Another philosopher and stern critic of Enlightenment who helped bridge fascism and environmentalism was Martin Heidegger. A much more renowned thinker than Klages, Heidegger preached “authentic Being” and harshly criticized modern technology, and is therefore often celebrated as a precursor of ecological thinking. On the basis of his critique of technology and rejection of humanism, contemporary deep ecologists have elevated Heidegger to their pantheon of eco-heroes.
Heidegger’s critique of anthropocentric humanism, his call for humanity to learn to “let things be,” his notion that humanity is involved in a “play” or “dance” with earth, sky, and gods, his meditation on the possibility of an authentic mode of “dwelling” on the earth, his complaint that industrial technology is laying waste to the earth, his emphasis on the importance of local place and “homeland,” his claim that humanity should guard and preserve things, instead of dominating them — all these aspects of Heidegger’s thought help to support the claim that he is a major deep ecological theorist.
[Heidegger] was … an active member of the Nazi party and … enthusiastically, even adoringly supported the Führer. His mystical panegyrics to Heimat (homeland) were complemented by a deep antisemitism, and his metaphysically phrased broadsides against technology and modernity converged neatly with populist demagogy. Although he lived and taught for thirty years after the fall of the Third Reich, Heidegger never once publicly regretted, much less renounced, his involvement with National Socialism, nor even perfunctorily condemned its crimes. His work, whatever its philosophical merits, stands today as a signal admonition about the political uses of anti-humanism in ecological garb.

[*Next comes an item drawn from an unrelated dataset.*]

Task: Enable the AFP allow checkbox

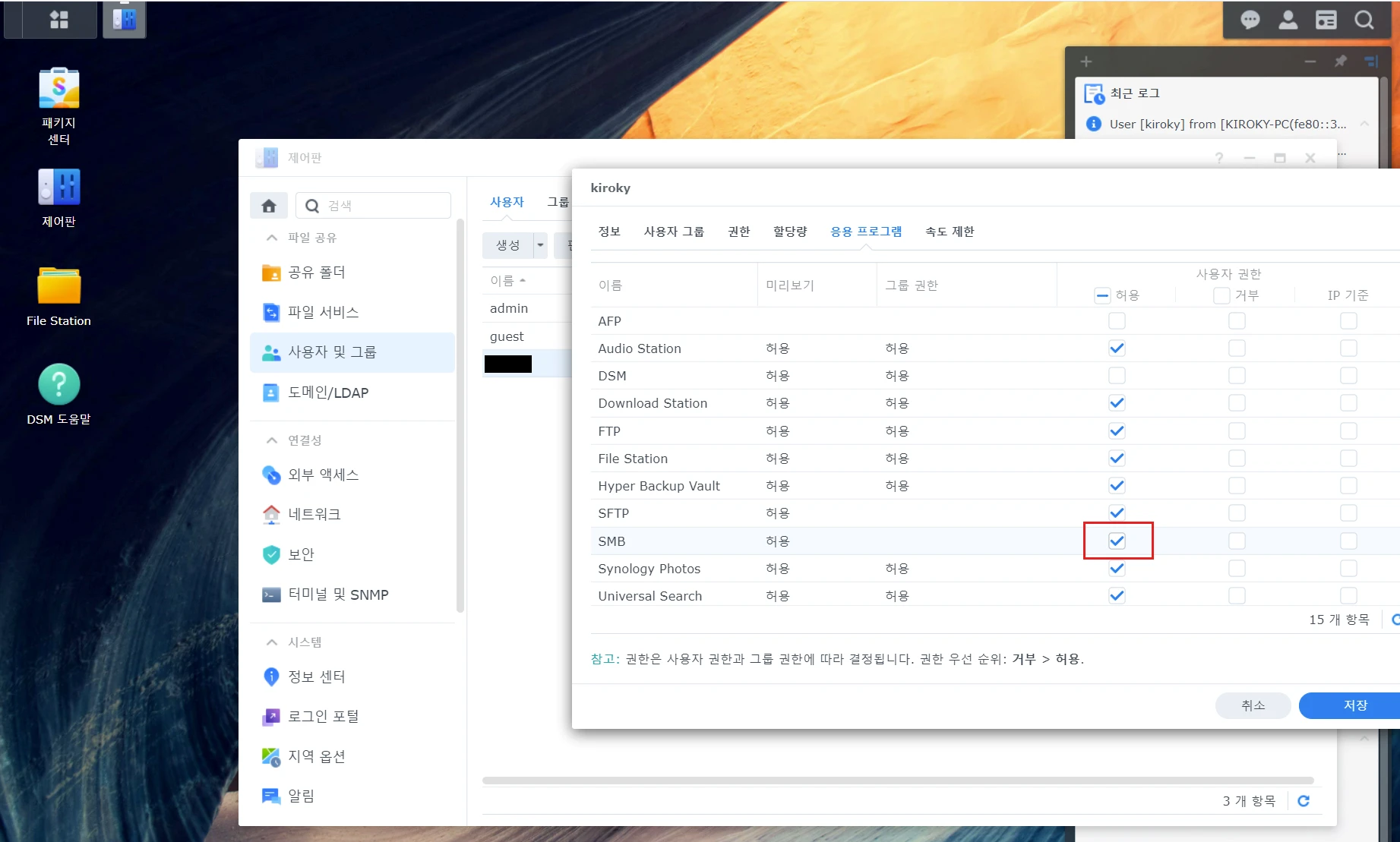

[T]he Nazi movement’s incorporation of environmentalist themes was a crucial factor in its rise to popularity and state power.
The National Socialist “religion of nature,” … was a volatile admixture of primeval teutonic nature mysticism, pseudo-scientific ecology, irrationalist anti-humanism, and a mythology of racial salvation through a return to the land. Its predominant themes were ‘natural order,’ organicist holism and denigration of humanity: “Throughout the writings, not only of Hitler, but of most Nazi ideologues, one can discern a fundamental deprecation of humans vis-à-vis nature, and, as a logical corollary to this, an attack upon human efforts to master nature.” Quoting a Nazi educator, the same source continues: “anthropocentric views in general had to be rejected. They would be valid only ‘if it is assumed that nature has been created only for man. We decisively reject this attitude. According to our conception of nature, man is a link in the living chain of nature just as any other organism’.”
Such arguments have a chilling currency within contemporary ecological discourse: the key to social-ecological harmony is ascertaining “the eternal laws of nature’s processes” (Hitler) and organizing society to correspond to them. …
In many varieties of the National Socialist world view ecological themes were linked with traditional agrarian romanticism and hostility to urban civilization, all revolving around the idea of rootedness in nature. …
Hitler and Himmler were both strict vegetarians and animal lovers, attracted to nature mysticism and homeopathic cures, and staunchly opposed to vivisection and cruelty to animals. Himmler even established experimental organic farms to grow herbs for SS medicinal purposes. And Hitler, at times, could sound like a veritable Green utopian, discussing authoritatively and in detail various renewable energy sources (including environmentally appropriate hydropower and producing natural gas from sludge) as alternatives to coal, and declaring “water, winds and tides” as the energy path of the future. …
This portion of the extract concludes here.